=== THE DATA ===
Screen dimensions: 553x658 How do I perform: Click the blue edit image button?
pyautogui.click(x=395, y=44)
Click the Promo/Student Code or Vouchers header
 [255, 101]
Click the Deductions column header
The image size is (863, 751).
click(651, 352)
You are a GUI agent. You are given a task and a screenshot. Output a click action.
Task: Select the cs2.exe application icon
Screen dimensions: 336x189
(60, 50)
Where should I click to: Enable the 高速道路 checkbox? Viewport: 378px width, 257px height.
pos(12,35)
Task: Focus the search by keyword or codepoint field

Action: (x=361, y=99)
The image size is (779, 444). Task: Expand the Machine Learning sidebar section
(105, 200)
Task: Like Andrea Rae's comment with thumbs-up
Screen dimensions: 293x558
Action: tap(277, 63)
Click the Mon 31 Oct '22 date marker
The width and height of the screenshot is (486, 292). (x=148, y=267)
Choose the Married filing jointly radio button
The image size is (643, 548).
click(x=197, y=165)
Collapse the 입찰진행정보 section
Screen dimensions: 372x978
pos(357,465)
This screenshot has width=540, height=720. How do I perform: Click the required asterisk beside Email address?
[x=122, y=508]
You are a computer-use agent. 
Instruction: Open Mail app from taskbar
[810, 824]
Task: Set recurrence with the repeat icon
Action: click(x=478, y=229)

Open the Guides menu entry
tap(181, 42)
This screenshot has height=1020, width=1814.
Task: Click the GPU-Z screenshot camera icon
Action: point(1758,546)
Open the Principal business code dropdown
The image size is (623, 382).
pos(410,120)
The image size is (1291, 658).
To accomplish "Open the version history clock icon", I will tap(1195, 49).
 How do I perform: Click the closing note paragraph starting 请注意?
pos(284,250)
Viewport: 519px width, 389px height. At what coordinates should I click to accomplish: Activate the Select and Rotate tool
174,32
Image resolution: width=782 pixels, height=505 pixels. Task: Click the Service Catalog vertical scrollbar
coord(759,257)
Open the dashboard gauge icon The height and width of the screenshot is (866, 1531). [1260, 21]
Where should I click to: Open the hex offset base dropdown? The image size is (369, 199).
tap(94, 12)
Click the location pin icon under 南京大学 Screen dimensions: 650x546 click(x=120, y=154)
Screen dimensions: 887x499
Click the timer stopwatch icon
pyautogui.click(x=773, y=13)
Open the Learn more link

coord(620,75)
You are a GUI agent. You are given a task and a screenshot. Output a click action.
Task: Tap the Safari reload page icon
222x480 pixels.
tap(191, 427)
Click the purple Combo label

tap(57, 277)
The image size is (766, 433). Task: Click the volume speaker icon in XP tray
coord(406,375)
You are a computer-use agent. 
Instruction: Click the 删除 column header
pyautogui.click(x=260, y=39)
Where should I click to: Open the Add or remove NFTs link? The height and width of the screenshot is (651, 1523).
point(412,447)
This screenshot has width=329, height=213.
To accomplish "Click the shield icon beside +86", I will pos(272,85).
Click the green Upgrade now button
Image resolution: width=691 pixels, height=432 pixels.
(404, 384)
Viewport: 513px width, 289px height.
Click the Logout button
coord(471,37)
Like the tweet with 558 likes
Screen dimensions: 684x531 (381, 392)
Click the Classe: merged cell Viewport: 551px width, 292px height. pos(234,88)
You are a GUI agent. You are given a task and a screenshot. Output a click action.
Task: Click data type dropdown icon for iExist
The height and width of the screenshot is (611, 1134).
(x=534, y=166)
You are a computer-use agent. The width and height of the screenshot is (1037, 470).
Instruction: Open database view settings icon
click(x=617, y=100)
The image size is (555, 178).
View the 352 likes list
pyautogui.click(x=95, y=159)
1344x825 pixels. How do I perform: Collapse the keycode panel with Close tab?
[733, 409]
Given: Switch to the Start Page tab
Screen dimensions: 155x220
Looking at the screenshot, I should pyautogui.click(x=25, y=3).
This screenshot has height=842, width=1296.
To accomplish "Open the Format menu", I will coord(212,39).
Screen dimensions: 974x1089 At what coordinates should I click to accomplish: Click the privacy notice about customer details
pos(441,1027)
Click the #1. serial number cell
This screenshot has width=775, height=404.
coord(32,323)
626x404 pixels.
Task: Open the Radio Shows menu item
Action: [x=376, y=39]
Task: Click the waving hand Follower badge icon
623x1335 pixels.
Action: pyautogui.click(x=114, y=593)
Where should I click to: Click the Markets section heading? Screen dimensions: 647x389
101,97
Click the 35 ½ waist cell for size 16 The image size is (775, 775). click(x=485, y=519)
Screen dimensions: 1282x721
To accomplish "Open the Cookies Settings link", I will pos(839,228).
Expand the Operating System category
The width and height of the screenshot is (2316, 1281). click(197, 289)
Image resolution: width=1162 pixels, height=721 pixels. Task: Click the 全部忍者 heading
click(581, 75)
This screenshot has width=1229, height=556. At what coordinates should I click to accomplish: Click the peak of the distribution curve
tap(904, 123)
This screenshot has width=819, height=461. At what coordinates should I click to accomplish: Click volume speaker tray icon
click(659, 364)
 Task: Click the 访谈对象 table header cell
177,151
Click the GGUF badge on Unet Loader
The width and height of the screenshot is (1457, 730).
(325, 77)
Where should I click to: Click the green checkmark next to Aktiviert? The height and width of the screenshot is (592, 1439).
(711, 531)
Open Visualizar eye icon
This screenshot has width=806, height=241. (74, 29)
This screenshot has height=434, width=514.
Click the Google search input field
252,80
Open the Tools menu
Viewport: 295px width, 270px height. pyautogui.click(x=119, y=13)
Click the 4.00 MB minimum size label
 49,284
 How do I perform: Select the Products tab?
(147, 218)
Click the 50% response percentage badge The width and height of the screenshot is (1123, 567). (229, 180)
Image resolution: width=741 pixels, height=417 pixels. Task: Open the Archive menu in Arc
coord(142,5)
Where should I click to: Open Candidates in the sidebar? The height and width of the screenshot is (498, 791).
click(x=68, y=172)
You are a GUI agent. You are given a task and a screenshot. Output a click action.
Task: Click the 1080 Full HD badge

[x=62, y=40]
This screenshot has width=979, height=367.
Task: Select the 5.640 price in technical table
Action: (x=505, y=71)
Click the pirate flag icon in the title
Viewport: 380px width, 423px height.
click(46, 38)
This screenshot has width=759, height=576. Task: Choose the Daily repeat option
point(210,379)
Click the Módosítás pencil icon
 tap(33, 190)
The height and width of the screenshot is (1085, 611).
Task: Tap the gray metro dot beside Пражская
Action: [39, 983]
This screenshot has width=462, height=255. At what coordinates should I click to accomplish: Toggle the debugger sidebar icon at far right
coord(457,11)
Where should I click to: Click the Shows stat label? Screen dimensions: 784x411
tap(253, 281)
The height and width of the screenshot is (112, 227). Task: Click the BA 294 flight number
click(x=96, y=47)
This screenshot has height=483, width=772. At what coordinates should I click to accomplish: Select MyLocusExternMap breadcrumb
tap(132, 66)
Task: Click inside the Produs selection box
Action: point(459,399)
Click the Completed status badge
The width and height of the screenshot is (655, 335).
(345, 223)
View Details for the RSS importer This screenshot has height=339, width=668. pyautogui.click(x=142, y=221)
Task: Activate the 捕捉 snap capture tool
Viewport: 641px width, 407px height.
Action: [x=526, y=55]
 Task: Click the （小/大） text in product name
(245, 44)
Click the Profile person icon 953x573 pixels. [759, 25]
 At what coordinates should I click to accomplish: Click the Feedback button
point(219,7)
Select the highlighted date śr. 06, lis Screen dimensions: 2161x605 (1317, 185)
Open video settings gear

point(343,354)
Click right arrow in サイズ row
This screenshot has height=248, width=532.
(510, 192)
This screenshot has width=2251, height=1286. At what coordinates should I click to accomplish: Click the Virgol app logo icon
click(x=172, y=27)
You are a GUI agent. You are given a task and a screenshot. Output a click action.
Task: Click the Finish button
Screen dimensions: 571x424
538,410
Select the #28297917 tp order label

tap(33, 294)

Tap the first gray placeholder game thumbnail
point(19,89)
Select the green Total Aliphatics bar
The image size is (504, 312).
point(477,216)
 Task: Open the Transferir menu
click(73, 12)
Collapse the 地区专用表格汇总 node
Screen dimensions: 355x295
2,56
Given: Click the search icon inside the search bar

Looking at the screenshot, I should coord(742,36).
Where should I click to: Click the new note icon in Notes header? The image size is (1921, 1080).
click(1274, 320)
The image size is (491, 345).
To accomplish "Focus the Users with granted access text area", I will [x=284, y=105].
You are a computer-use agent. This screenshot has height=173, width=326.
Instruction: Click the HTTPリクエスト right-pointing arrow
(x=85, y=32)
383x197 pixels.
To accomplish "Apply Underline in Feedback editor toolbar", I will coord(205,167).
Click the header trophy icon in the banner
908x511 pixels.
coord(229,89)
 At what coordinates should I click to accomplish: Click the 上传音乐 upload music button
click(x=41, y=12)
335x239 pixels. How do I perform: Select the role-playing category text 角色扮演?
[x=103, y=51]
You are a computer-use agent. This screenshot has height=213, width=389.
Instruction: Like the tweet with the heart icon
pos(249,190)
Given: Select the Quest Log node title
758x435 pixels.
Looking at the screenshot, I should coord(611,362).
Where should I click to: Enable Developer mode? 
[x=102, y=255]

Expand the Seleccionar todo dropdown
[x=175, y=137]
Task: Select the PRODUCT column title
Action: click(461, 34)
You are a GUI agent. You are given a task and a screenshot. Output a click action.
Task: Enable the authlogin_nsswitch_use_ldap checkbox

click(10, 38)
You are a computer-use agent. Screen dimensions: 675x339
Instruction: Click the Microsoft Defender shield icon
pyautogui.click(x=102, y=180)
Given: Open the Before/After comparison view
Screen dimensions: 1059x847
===
• YOUR TASK: Duplicate the lines starting at the line that contains "Open the Guides menu entry" and ending after the line that contains "Click the Classe: merged".

• SOLUTION TO THE EXERCISE:
Open the Guides menu entry
tap(181, 42)
This screenshot has height=1020, width=1814.
Task: Click the GPU-Z screenshot camera icon
Action: point(1758,546)
Open the Principal business code dropdown
The image size is (623, 382).
pos(410,120)
The image size is (1291, 658).
To accomplish "Open the version history clock icon", I will tap(1195, 49).
 How do I perform: Click the closing note paragraph starting 请注意?
pos(284,250)
Viewport: 519px width, 389px height. At what coordinates should I click to accomplish: Activate the Select and Rotate tool
174,32
Image resolution: width=782 pixels, height=505 pixels. Task: Click the Service Catalog vertical scrollbar
coord(759,257)
Open the dashboard gauge icon The height and width of the screenshot is (866, 1531). [1260, 21]
Where should I click to: Open the hex offset base dropdown? The image size is (369, 199).
tap(94, 12)
Click the location pin icon under 南京大学 Screen dimensions: 650x546 click(x=120, y=154)
Screen dimensions: 887x499
Click the timer stopwatch icon
pyautogui.click(x=773, y=13)
Open the Learn more link

coord(620,75)
You are a GUI agent. You are given a task and a screenshot. Output a click action.
Task: Tap the Safari reload page icon
222x480 pixels.
tap(191, 427)
Click the purple Combo label

tap(57, 277)
The image size is (766, 433). Task: Click the volume speaker icon in XP tray
coord(406,375)
You are a computer-use agent. 
Instruction: Click the 删除 column header
pyautogui.click(x=260, y=39)
Where should I click to: Open the Add or remove NFTs link? The height and width of the screenshot is (651, 1523).
point(412,447)
This screenshot has width=329, height=213.
To accomplish "Click the shield icon beside +86", I will pos(272,85).
Click the green Upgrade now button
Image resolution: width=691 pixels, height=432 pixels.
(404, 384)
Viewport: 513px width, 289px height.
Click the Logout button
coord(471,37)
Like the tweet with 558 likes
Screen dimensions: 684x531 (381, 392)
Click the Classe: merged cell Viewport: 551px width, 292px height. pos(234,88)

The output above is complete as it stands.